**正文**:
★ ★ ★ ★
[題目連結](http://acm.hdu.edu.cn/showproblem.php?pid=3348)                  

coins

Time Limit: 2000/1000 MS (Java/Others) Memory Limit: 32768/32768 K (Java/Others)
Total Submission(s): 2074 Accepted Submission(s): 669

Problem Description
“Yakexi, this is the best age!” Dong MW works hard and get high pay, he has many 1 Jiao and 5 Jiao banknotes(紙幣), some day he went to a bank and changes part of his money into 1 Yuan, 5 Yuan, 10 Yuan.(1 Yuan = 10 Jiao)
“Thanks to the best age, I can buy many things!” Now Dong MW has a book to buy, it costs P Jiao. He wonders how many banknotes at least,and how many banknotes at most he can use to buy this nice book. Dong MW is a bit strange, he doesn’t like to get the change, that is, he will give the bookseller exactly P Jiao.

Input
T(T<=100) in the first line, indicating the case number.
T lines with 6 integers each:
P a1 a5 a10 a50 a100
ai means number of i-Jiao banknotes.
All integers are smaller than 1000000.
★ ★ ★ ★
**資料節選**:

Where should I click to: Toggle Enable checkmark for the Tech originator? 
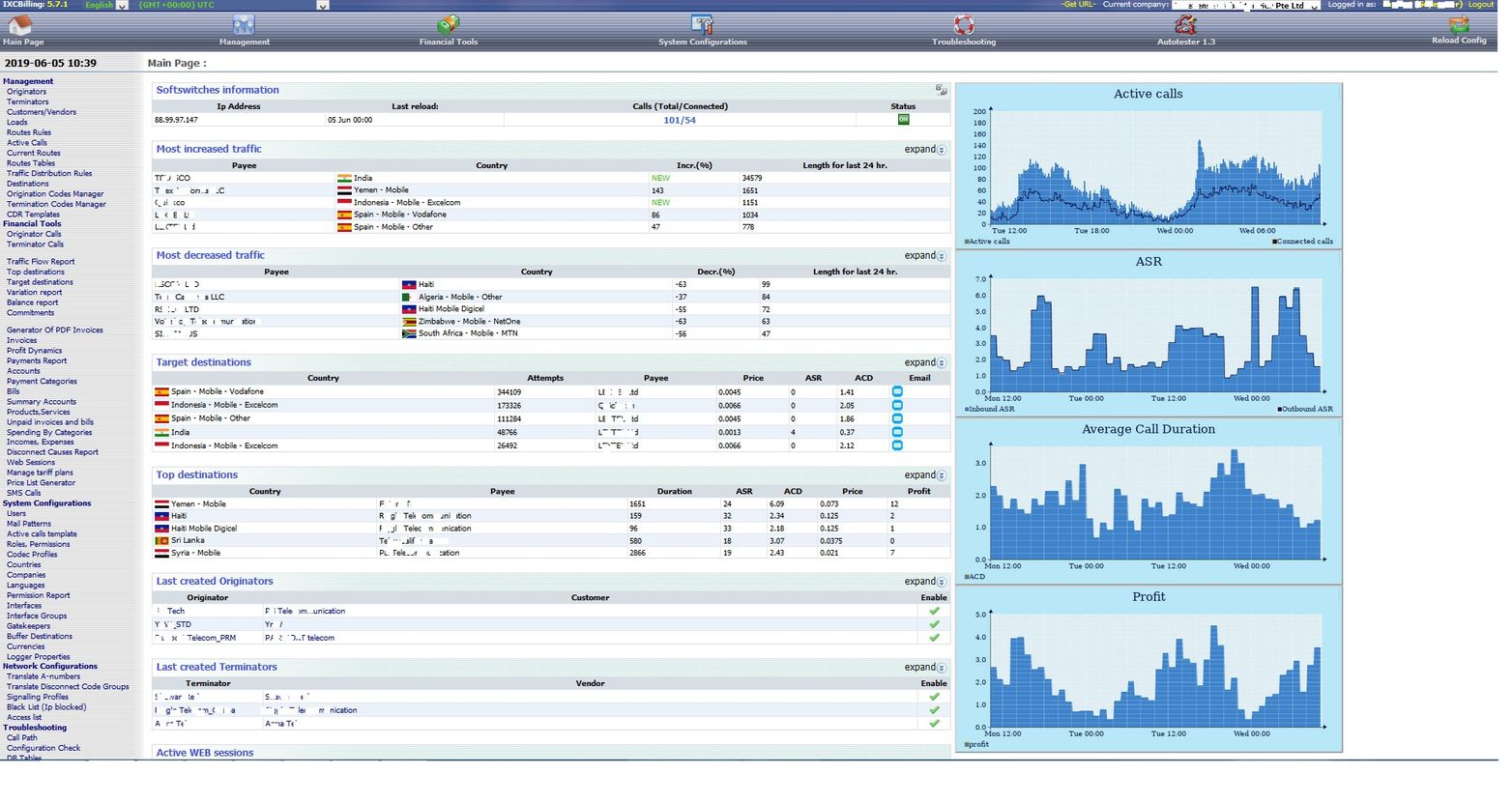933,611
★ ★ ★ ★
**任務要求**:
續寫上方那段 coins 題目說明，從最後一句之後接著寫下去。

**本題輸出**:
Output
Two integers A,B for each case, A is the fewest number of banknotes to buy the book exactly, and B is the largest number to buy exactly.If Dong MW can’t buy the book with no change, output “-1 -1”.

Sample Input
3
33 6 6 6 6 6
10 10 10 10 10 10
11 0 1 20 20 20

Sample Output
6 9
1 10
-1 -1

這道題本來很簡單，求最多紙幣如果直接求那是比較費勁的，如果反過來想問題的話那就簡單很多了，具體看程式碼

#include <algorithm>
#include <string.h>
#include <iostream>
#include <stdio.h>
#include <string>
#include <vector>
 

#include <queue>
#include <map>
#include <set>
#include<cmath>
#include <iomanip>
using namespace std;
const int N = 1e6;
const double esp=1e-5;
int money[]= {1,5,10,50,100};
int Count[5];
int t,p;
int SolveMin(int p)
{
    int ans=0,m;
    for(int i=4; i>=0; i--)
    {
        m=min(p/money[i],Count[i]);
        p-=m*money[i];
        ans+=m;
    }
    if(p==0)  return ans;
    return -1;
}
int main()
{
    cin>>t;
    while(t--)
    {
        cin>>p;
        int sum=0,sumCout=0;
        for(int i=0; i<=4; i++)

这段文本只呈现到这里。